[TASK DESCRIPTION]: All lines from the one that contains "Given: Open the Labels tag icon" to the end of the data must be retyped exactly. Pictures are not retyped.

[Pixel coordinate grounding data]

* * * * * * * * *

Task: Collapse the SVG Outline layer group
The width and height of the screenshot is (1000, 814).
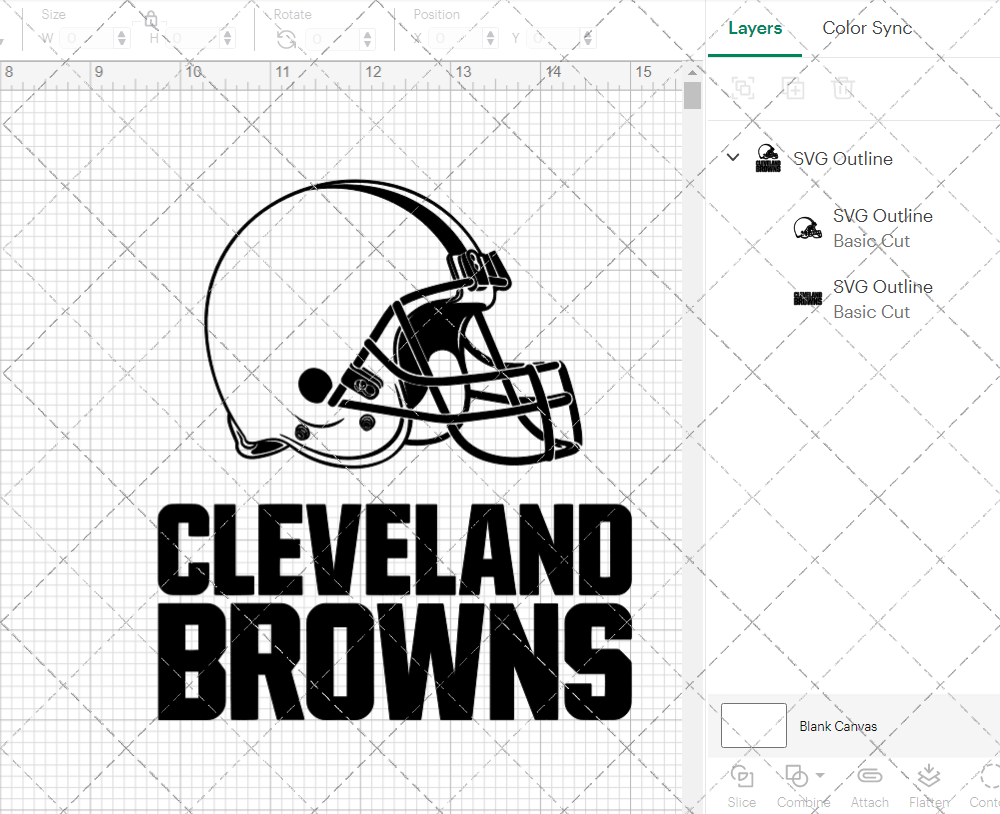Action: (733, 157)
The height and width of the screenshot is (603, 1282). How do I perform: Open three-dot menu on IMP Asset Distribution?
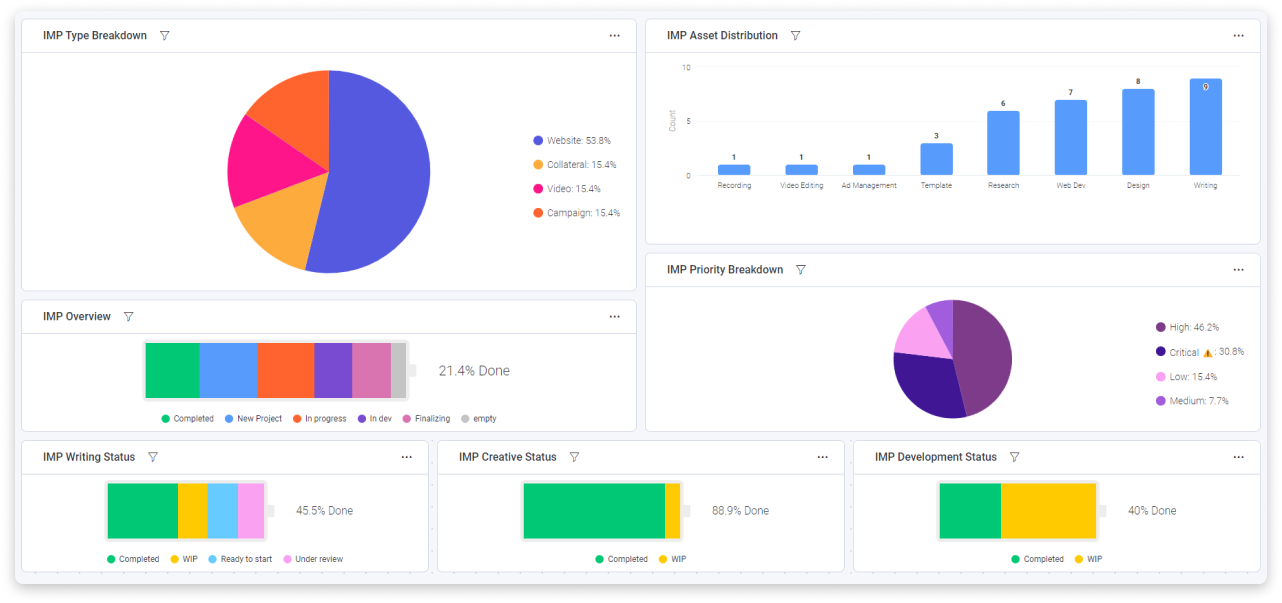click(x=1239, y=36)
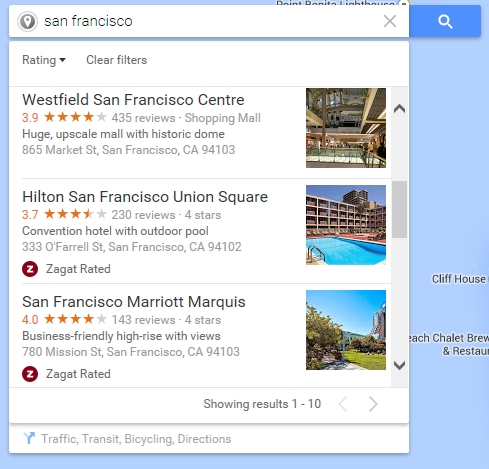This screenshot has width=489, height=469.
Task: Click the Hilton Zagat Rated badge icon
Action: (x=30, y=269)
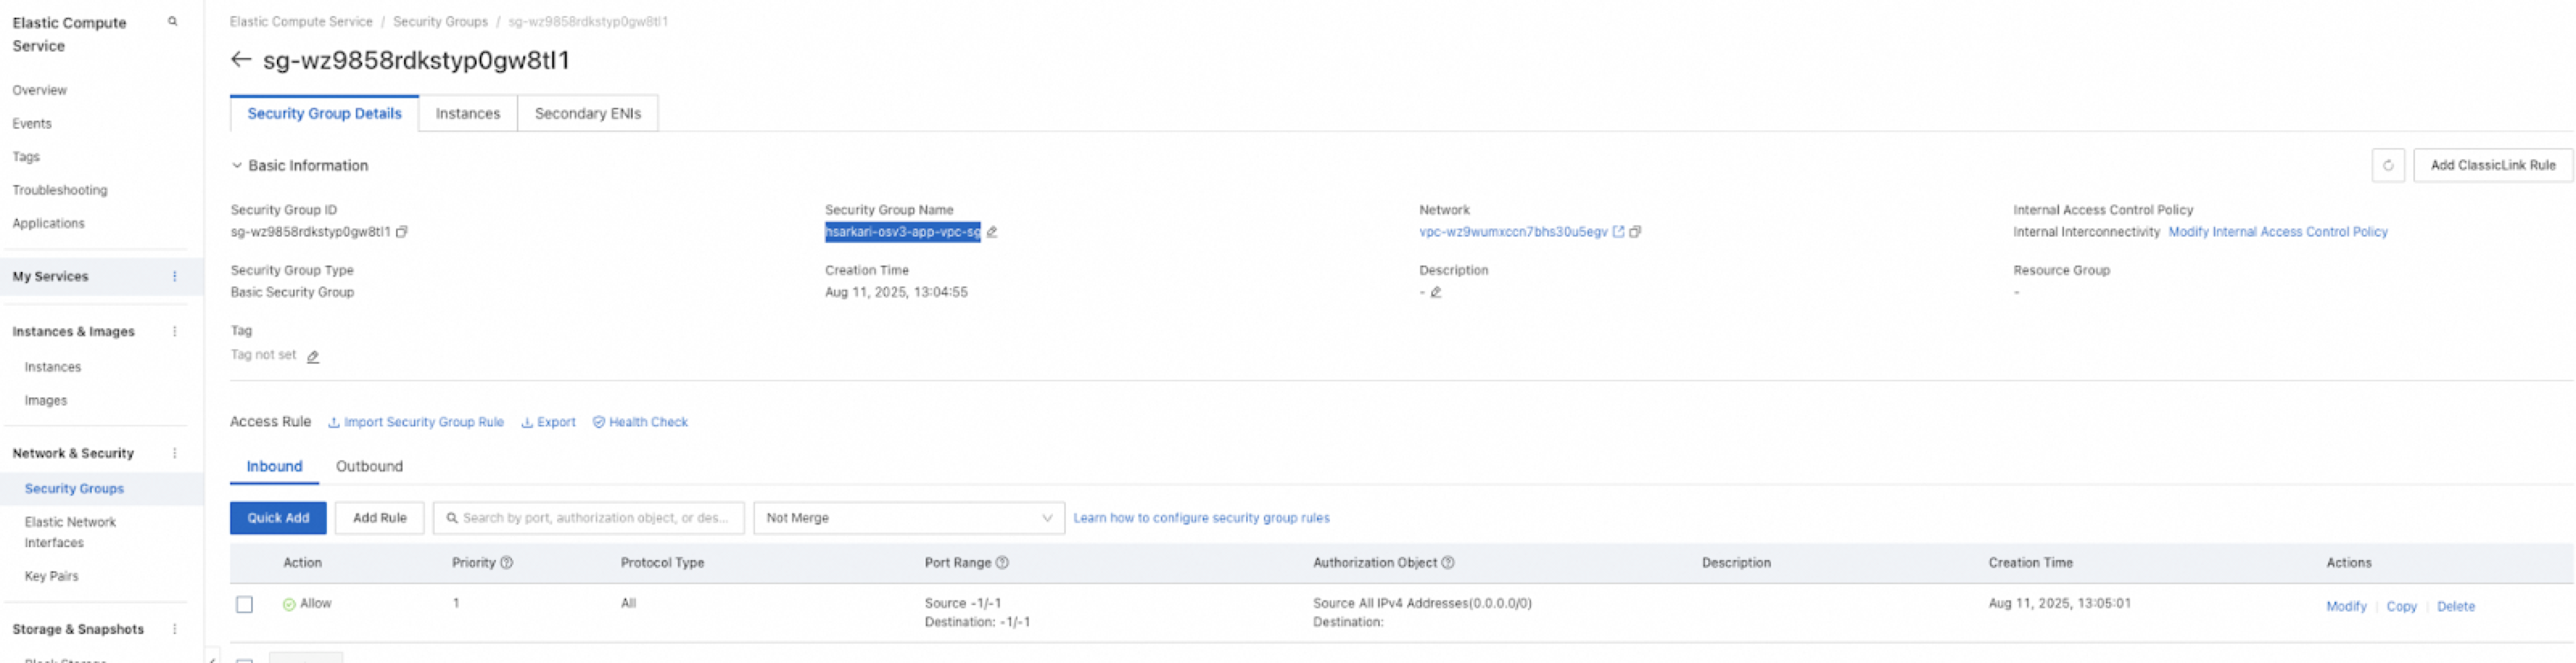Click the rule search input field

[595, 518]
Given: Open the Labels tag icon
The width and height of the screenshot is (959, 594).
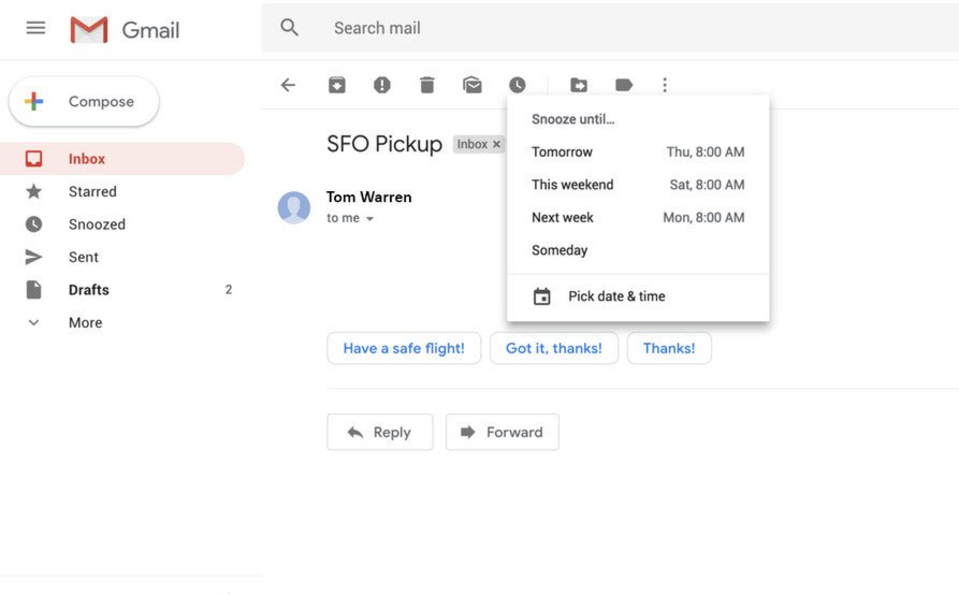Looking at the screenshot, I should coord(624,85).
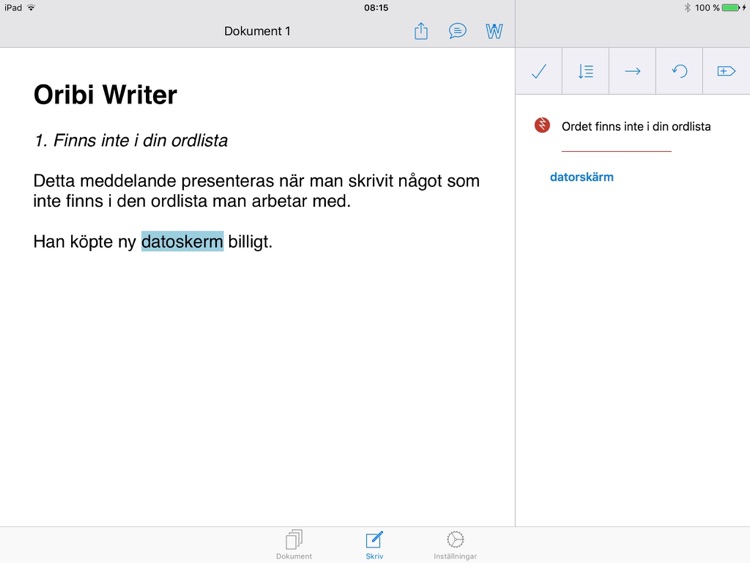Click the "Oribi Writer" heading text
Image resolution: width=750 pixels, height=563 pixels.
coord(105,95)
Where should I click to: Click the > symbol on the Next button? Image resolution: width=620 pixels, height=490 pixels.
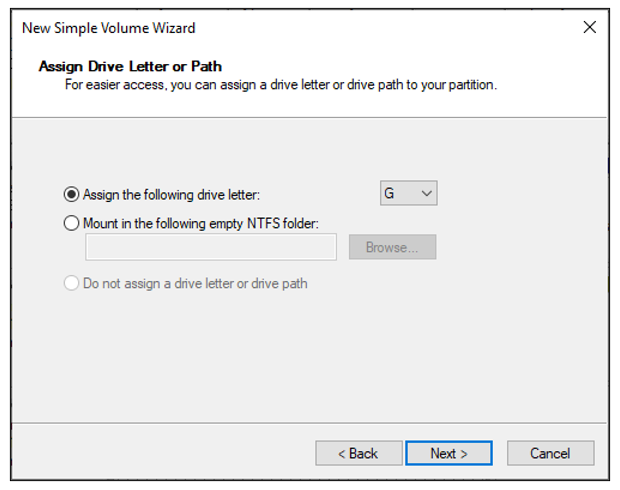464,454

* * * * * * * * *

[ANSWER SECTION]:
Given: Open the Labels tag icon
The width and height of the screenshot is (959, 594).
Looking at the screenshot, I should coord(624,85).
Click the "Oribi Writer" heading text
Image resolution: width=750 pixels, height=563 pixels.
coord(105,95)
Where should I click to: Click the > symbol on the Next button? Image resolution: width=620 pixels, height=490 pixels.
464,454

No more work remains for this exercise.